Provided text:

How Portfolio Management is Like Poker

Annie Duke is an author, a former world poker champion, a business consultant and an expert on the behavioral pathways of decision-making. Her book, Thinking in Bets: Making Smarter Decisions When You Don’t Have All the Facts is a favorite of mine (and is now in paperback), because it provides a clear line of sight toward ditching our biases and prior beliefs so we may better understand the world. The job of an economist and investment manager is to communicate a clear, coherent view of economic trajectories, and Duke’s approach to decision-making is directly applicable to that pursuit, as well as to portfolio construction itself.

I was thrilled to have the opportunity to speak with her recently. Below is an edited version of our conversation.

GJ: You know a lot of investment managers are fans of your work.

AD: I do, yeah. I seem to have resonated with them and have developed great friendships with a lot of them. When I first sat down to talk to my editor, she said, “What’s your opinion of the way this book propagates?” And I said, “Oh it’s going to get picked up. It’s going to be adopted by the finance community and then propagate out from there.”

Material:
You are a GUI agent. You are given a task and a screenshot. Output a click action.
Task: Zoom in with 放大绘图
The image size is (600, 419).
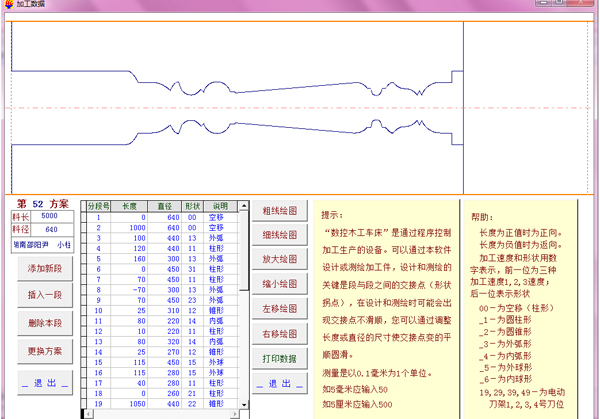280,260
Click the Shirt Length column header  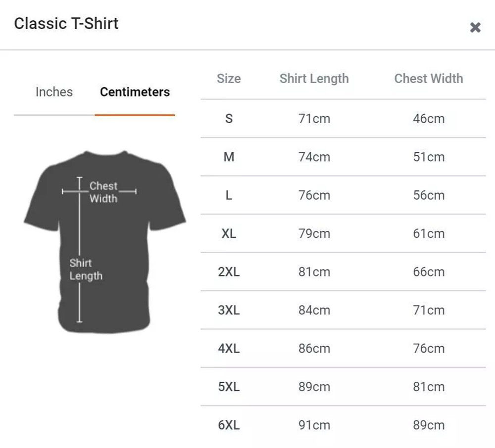click(314, 79)
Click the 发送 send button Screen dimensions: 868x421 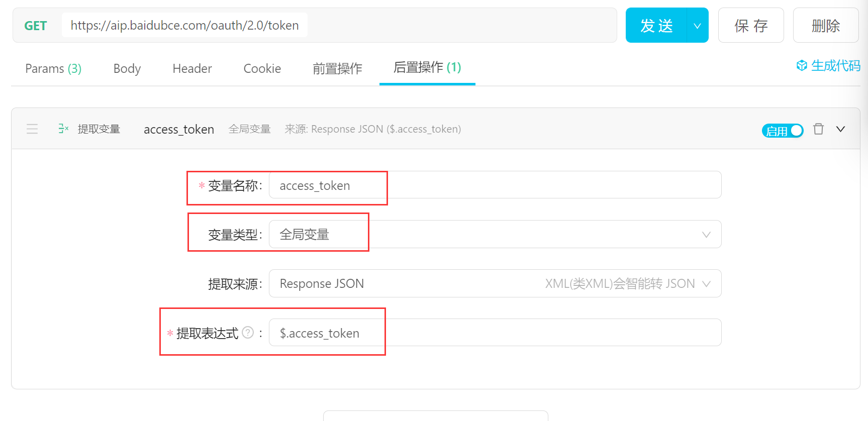pyautogui.click(x=656, y=26)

Stated goal A:
Answer these questions using the text on portfolio management and poker:
(i) What is the full title of Annie Duke's book?
(ii) In what format does the text say the book is now available?
(iii) Which community did Duke tell her editor would be the first to adopt the book?
Stated goal B: Write what comes next in the interview about portfolio management and poker, starting right after Duke's reply to her editor.
The data shown above comes from a different source than the text on portfolio management and poker.

Result A:
(i) Thinking in Bets: Making Smarter Decisions When You Don’t Have All the Facts
(ii) Paperback
(iii) The finance community

Result B:
No question.

What I didn’t foresee was that the book was going to bring both professional and personal success—my life is richer for it.

That’s wonderful, and it’s also a great example of an unknown outcome. It’s part of your thesis of understanding that we don’t have perfect information.

That’s exactly right.

You write something about poker players that I think is true of asset managers: “They embrace that uncertainty and, instead of focusing on being sure, they try to figure out how unsure they are, making their best guess at the chances that different outcomes will occur. The accuracy of those guesses will depend on how much information they have and how experienced they are at making such guesses.” A lot of asset managers don’t want to tell you there’s guessing involved, but I’ve never heard a more succinct description of our profession.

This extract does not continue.